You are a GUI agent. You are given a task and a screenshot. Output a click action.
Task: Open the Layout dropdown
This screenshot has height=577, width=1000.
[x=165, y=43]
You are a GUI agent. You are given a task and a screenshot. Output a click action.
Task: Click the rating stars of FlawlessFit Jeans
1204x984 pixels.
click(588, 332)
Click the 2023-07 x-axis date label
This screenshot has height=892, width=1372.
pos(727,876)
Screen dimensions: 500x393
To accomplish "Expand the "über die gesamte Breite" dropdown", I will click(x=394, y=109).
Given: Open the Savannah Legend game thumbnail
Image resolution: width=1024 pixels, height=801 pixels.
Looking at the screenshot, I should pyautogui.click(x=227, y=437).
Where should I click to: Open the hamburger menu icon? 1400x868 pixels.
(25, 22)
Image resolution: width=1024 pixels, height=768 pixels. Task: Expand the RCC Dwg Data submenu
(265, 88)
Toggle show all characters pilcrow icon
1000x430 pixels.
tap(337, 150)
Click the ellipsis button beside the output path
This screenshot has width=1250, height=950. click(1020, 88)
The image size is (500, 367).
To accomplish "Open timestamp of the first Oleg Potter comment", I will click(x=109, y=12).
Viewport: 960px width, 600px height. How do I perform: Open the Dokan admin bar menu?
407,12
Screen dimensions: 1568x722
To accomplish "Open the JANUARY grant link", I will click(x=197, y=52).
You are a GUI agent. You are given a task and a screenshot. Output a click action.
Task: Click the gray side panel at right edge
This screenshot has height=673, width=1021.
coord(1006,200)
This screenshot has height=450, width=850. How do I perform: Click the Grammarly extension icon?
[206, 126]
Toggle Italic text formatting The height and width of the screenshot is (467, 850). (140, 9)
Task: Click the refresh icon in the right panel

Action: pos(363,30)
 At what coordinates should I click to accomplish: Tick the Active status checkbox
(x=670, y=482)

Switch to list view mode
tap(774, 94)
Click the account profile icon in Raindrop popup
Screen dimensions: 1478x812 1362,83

+---+

▸ **WHAT THE TASK ASKS**
Copy the lines from the first one up to and including the line with "click(588, 332)", requests included, and scale every coordinate in the answers by 0.95, rounding to whole numbers with halves going up.

▸ **ANSWER TO THE EXERCISE**
You are a GUI agent. You are given a task and a screenshot. Output a click action.
Task: Open the Layout dropdown
This screenshot has height=577, width=1000.
[x=157, y=41]
You are a GUI agent. You are given a task and a screenshot. Output a click action.
Task: Click the rating stars of FlawlessFit Jeans
1204x984 pixels.
click(559, 315)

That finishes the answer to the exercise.